The Bam TSV Key-Value Server
Bam is an extremely minimal read-only key-value server that takes a TSV file with \t\n formatted lines and serves them via HTTP. It depends on the following two external libraries:
The server program itself is truly minimal: it consists of under 300 lines of C code, including option parsing, help messaging, etc. To compile it just run "make". To run it just do the following:
$ ./bam data.tsv Building index... Saving index file "test.tsv.idx"... Serving data @ 33.837 ms...
The service is simple: make GET requests to
/key and you get a verbatim associated value back as the content of the HTTP response. If the key doesn't exist, you get a 404. That's it.

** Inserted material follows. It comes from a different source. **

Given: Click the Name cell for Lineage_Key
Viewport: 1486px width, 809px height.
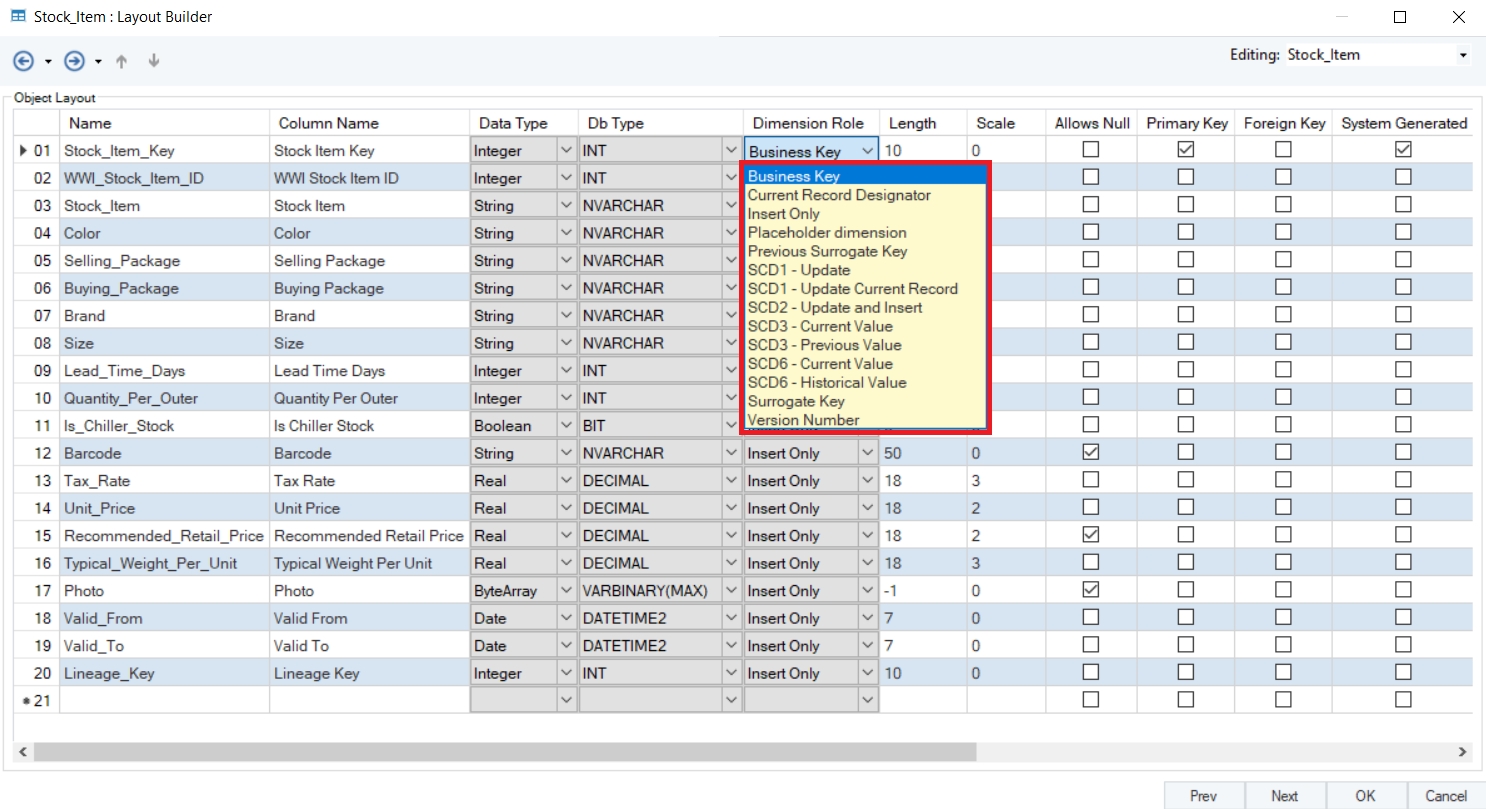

By default bam runs on the unprivilidged port 8080; you can use the -p option to change the port. Here's a simple usage of curl to query the value for a given key:
$ curl http://localhost:8080/some_key some_key's associated value $ curl http://localhost:8080/invalid_key Resource not found
Bam is fast and simple. It mmaps the data and then builds a minimum perfect hash for the keys and uses the perfect hash to serve values directly from the mmapped data in O(1) time. Here are some performance characteristics:
- Startup: it takes 30 seconds for it to start serving a 3.3G data set from a cold start on my iMac. For comparison, getting that same data set loaded on a beefy dedicated mysql machine takes about two hours of pre-processing and loading. With a pre-built index file (automatically built the first time the server is run), the same data set is served almost instantly: about 25 milliseconds.
- Latency: requests are served in around 1 to 5 milliseconds per request. All bam does to serve a request is hash the key to get an index into an offset table, use the offset to get the key and value, check that the key matches, and write the value to the socket. If the working set fits in RAM, the kernel's mmap implementation takes care of everything else.

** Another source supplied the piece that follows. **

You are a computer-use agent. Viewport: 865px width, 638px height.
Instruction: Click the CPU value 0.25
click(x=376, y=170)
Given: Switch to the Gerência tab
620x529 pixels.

- Throughput: in local load testing, bam easily manages to serve 11k requests per second, which is about what servers like memcache do. The super-low request latency helps here, but the server is also multithreaded, using one persistent kernel thread per core and a select loop within each kernel thread. There's no locking to worry about because once the data is loaded it never changes.

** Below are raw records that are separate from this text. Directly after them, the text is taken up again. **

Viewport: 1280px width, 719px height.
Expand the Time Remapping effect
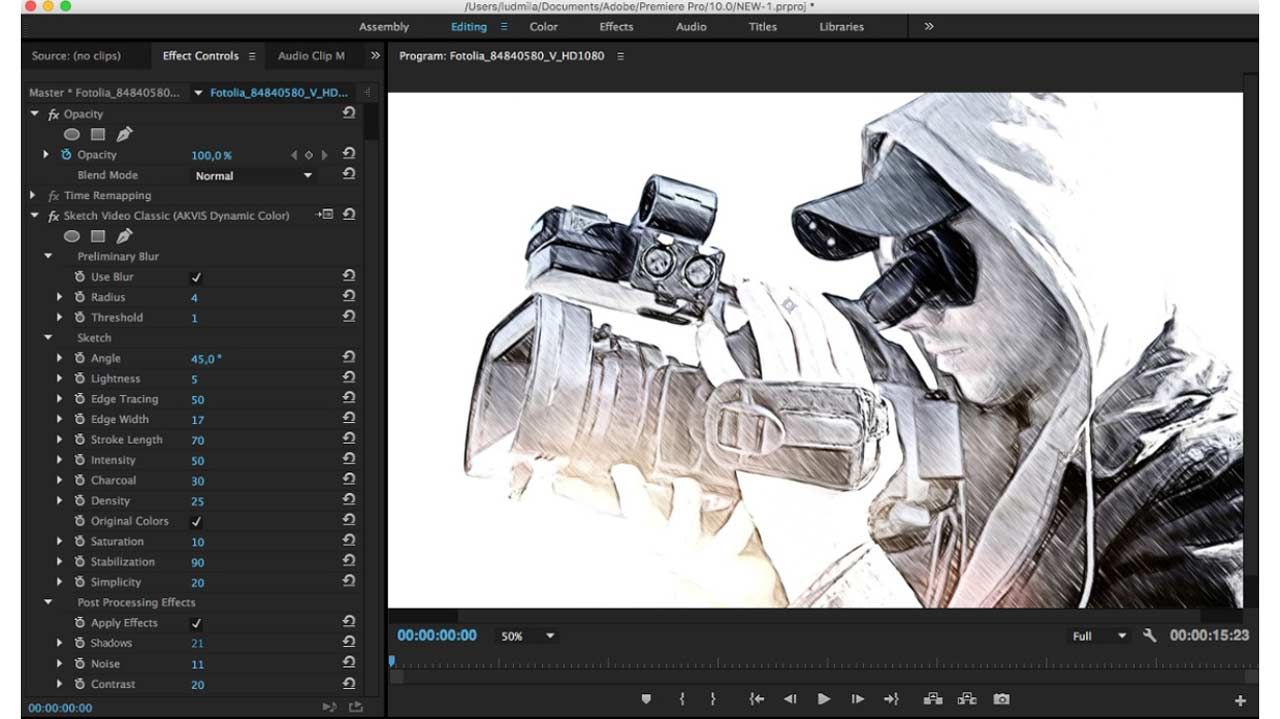pyautogui.click(x=34, y=196)
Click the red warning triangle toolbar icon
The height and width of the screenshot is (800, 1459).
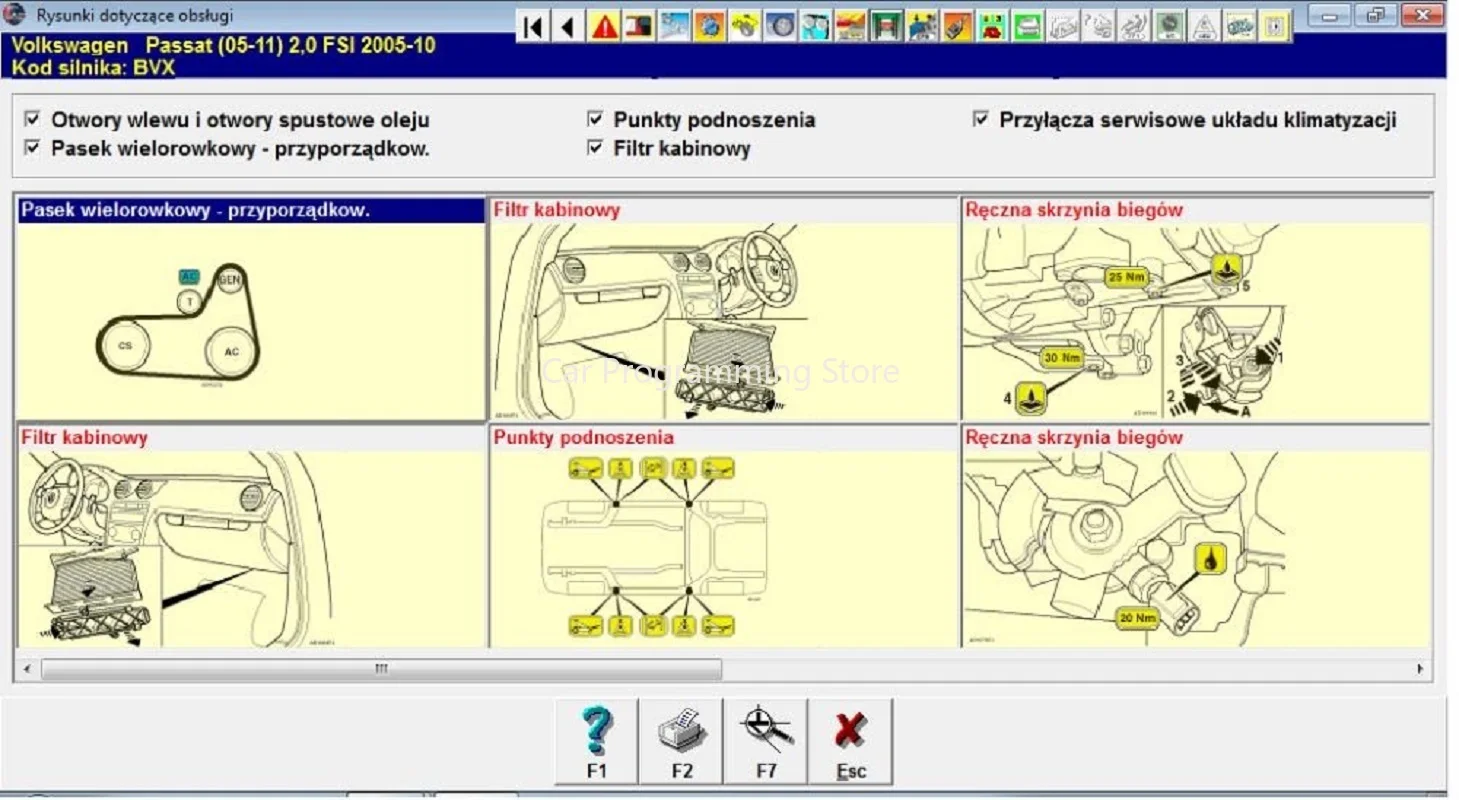point(604,24)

- Memory: it's very memory-efficient — the raw TSV format is actually pretty compact; pivoting the data out into relational form usually causes about an order of magnitude inflation of the data. The only other data structures it needs are the hash data stucture, which is about 2 bits per key value, and is therefore negligible, and a table of offsets into the mmapped data, which takes 8 bytes per key-value pair.
What does the name stand for? Nothing. I don't do acronyms. It's called that because you have data — and bam! — you're already serving it.